If the contact associated with a user already has an email address stored in Xperience, and it doesn’t match the newly submitted email value, all related activities and field updates are performed for a different contact. Either an existing contact that matches the submitted email value is used, or a new contact is created. In these cases, the user’s associated contact remains unchanged, but any subsequent actions, such as automation processes, are performed for the “other” contact that matches the submitted email address.

Customize contact recognition

If the contact recognition logic described above does not suit your needs, developers can change it programmatically by creating and registering a custom implementation of the ICurrentContactProvider service:

  1. Open your Xperience project in Visual Studio.

  2. Add a custom assembly (Class Library project) to the solution or re-use an existing one.

  3. Create a class that implements the ICurrentContactProvider interface in the custom assembly.

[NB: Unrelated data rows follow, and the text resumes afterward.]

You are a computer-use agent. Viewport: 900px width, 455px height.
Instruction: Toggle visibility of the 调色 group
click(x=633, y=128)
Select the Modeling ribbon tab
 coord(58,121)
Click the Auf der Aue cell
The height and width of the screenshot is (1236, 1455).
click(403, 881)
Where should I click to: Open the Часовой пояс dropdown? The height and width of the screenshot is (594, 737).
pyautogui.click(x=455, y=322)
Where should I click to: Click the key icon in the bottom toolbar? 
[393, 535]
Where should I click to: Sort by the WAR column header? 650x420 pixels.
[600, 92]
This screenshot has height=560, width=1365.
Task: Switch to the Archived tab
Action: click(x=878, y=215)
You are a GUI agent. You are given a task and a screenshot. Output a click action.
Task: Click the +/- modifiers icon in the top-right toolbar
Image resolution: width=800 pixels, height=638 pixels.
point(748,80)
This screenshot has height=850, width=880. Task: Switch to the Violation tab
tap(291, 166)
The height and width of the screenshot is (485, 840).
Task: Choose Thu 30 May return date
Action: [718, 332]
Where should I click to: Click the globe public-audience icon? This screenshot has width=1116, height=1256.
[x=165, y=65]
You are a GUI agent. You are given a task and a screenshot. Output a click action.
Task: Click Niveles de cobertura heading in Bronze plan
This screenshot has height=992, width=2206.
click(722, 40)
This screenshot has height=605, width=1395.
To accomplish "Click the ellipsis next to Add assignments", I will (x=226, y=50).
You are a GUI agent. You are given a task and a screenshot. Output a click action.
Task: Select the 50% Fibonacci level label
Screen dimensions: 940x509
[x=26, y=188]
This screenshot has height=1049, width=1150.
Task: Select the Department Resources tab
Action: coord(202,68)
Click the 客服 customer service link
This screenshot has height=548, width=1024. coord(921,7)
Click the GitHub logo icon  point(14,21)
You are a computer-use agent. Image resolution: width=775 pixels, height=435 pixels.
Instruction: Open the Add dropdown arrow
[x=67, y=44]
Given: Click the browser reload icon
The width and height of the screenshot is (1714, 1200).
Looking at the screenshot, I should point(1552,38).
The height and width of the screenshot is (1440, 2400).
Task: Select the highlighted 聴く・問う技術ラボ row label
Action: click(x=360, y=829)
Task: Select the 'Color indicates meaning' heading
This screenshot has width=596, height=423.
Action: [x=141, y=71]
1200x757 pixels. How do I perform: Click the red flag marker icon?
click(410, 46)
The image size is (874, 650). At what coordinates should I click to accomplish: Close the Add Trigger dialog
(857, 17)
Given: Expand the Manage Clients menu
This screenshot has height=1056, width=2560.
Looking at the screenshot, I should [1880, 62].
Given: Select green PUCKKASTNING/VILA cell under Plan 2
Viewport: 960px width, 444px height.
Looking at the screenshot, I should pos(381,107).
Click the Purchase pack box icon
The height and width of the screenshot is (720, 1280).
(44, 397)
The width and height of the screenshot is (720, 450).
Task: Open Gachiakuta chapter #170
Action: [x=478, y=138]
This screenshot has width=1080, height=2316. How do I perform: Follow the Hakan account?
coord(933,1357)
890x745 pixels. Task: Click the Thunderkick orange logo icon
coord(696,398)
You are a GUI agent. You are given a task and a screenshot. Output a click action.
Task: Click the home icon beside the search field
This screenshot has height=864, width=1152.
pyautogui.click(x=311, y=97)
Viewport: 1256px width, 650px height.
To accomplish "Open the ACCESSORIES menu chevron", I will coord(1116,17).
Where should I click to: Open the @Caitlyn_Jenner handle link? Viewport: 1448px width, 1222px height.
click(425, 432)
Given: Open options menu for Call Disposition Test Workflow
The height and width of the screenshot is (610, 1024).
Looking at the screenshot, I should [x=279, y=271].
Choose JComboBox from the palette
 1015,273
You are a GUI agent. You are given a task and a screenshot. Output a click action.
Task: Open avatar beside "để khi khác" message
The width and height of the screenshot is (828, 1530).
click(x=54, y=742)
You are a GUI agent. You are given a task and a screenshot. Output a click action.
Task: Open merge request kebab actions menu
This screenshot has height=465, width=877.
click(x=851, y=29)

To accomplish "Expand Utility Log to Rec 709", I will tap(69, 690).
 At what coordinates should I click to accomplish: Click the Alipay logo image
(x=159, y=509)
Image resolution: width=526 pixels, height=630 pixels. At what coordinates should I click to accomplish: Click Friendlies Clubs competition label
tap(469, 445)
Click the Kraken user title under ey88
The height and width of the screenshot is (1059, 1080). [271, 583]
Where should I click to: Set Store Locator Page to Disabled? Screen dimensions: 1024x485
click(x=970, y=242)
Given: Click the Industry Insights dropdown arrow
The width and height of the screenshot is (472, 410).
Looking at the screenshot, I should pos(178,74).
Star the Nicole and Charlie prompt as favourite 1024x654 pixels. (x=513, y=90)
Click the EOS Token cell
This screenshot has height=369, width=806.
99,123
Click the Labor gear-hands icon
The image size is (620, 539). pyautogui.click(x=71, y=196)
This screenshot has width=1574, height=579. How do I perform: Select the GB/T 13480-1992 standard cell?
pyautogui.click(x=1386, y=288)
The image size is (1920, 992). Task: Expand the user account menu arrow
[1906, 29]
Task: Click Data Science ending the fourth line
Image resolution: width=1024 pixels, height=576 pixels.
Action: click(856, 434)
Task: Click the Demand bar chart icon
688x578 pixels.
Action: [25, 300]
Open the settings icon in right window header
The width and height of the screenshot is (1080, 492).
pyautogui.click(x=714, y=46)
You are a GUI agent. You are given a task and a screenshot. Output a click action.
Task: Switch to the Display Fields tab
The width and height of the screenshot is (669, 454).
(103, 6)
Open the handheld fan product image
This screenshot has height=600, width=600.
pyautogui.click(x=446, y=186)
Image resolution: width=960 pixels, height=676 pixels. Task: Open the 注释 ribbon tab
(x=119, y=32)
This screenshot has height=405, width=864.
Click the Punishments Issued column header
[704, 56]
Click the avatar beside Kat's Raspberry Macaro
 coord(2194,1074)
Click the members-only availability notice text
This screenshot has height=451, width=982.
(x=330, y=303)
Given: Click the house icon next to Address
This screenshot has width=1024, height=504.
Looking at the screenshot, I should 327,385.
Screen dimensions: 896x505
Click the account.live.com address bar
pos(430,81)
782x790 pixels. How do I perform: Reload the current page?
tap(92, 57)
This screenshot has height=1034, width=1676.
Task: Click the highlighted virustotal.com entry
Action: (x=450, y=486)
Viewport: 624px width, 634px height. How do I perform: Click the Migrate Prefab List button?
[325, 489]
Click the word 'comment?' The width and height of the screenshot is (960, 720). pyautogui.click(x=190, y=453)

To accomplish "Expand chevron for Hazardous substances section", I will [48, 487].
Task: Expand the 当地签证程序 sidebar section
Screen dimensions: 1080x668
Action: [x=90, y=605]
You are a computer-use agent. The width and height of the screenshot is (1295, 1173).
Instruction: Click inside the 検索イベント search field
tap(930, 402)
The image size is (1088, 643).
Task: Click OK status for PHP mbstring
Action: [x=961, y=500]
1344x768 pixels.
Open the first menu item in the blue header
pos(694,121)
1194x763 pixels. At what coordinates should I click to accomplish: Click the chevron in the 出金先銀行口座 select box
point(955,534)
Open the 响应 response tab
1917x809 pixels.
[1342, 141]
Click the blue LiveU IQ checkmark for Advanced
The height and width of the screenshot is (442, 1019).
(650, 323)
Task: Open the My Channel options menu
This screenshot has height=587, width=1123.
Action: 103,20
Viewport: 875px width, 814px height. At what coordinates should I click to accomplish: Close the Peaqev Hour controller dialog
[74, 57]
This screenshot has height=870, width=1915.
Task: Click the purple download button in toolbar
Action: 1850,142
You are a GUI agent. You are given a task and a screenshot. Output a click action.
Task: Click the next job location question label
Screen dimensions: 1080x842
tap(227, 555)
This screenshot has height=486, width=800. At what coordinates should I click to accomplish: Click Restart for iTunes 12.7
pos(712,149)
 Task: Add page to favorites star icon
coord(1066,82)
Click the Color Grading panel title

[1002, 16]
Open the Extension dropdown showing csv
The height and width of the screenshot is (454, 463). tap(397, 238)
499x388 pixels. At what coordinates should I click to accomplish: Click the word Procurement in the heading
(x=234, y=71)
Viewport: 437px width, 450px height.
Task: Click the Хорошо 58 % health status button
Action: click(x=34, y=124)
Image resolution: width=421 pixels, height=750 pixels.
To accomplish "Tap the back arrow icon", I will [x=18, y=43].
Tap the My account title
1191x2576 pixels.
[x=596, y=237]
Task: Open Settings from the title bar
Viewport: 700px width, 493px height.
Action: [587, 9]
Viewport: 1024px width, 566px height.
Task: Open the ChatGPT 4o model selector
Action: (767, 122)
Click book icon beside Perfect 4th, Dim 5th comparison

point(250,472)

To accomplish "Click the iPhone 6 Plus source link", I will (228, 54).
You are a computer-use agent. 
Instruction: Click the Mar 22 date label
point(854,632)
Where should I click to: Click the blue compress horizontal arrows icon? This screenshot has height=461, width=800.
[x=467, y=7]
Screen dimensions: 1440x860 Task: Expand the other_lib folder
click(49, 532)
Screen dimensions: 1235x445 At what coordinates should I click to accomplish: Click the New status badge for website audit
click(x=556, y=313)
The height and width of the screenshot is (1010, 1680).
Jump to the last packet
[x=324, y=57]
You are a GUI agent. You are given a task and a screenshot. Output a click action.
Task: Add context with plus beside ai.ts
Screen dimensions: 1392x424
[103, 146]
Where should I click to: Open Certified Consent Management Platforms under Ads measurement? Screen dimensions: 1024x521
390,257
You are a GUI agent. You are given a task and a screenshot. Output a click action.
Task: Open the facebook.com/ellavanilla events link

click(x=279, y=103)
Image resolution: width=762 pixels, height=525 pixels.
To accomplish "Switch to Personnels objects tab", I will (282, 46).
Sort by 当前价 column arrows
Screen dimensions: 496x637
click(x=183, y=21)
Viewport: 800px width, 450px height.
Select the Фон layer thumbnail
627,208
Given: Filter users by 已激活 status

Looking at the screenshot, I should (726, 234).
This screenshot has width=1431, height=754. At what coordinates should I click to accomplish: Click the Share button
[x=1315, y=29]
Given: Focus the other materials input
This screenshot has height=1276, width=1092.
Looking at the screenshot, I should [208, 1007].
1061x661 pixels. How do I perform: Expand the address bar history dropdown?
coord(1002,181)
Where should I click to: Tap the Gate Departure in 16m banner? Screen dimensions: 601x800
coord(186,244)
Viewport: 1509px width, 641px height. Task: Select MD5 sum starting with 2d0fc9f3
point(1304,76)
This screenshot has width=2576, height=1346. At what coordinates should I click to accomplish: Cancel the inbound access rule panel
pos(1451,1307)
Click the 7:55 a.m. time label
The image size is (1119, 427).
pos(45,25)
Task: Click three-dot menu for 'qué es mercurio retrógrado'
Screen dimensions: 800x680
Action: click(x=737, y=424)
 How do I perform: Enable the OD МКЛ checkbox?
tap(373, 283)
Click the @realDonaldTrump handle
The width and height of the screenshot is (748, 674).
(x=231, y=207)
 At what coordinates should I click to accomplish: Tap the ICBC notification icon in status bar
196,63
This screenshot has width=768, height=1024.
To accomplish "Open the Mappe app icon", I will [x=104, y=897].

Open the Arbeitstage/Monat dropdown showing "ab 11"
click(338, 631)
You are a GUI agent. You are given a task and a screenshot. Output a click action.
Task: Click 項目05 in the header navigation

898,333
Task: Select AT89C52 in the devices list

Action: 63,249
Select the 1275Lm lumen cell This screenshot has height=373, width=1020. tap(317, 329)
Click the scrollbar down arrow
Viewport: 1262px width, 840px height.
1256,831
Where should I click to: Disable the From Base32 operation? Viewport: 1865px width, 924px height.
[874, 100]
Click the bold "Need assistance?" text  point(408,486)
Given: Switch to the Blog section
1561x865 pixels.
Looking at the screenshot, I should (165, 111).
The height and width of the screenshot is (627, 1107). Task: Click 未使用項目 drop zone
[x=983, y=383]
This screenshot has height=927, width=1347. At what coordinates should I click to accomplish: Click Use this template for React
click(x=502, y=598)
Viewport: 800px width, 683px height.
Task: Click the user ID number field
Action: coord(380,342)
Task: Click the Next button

  4. Implement your own logic for contact recognition.

    C#
    
    
     using System;
    
     using CMS;
     using CMS.Membership;
     using CMS.ContactManagement;
    
     [assembly: RegisterImplementation(typeof(ICurrentContactProvider), typeof(CustomCurrentContactProvider))]
    
     /// <summary>
     /// Summary description for CustomCurrentContactProvider
     /// </summary>
     public class CustomCurrentContactProvider : ICurrentContactProvider
     {
         public ContactInfo GetCurrentContact(IUserInfo currentUser, bool forceUserMatching)
         {
             // Implement your contact recognition logic
             throw new NotImplementedException();
         }
    
         public ContactInfo GetExistingContact(IUserInfo currentUser, bool forceUserMatching)
         {
             // Implement your contact recognition logic
             throw new NotImplementedException();
         }
    
         public void SetCurrentContact(ContactInfo contact)
         {
             // Implement your logic for storing information about the current contact
             throw new NotImplementedException();
         }
     }
    
     
  5. Register your service using the RegisterImplementation assembly attribute.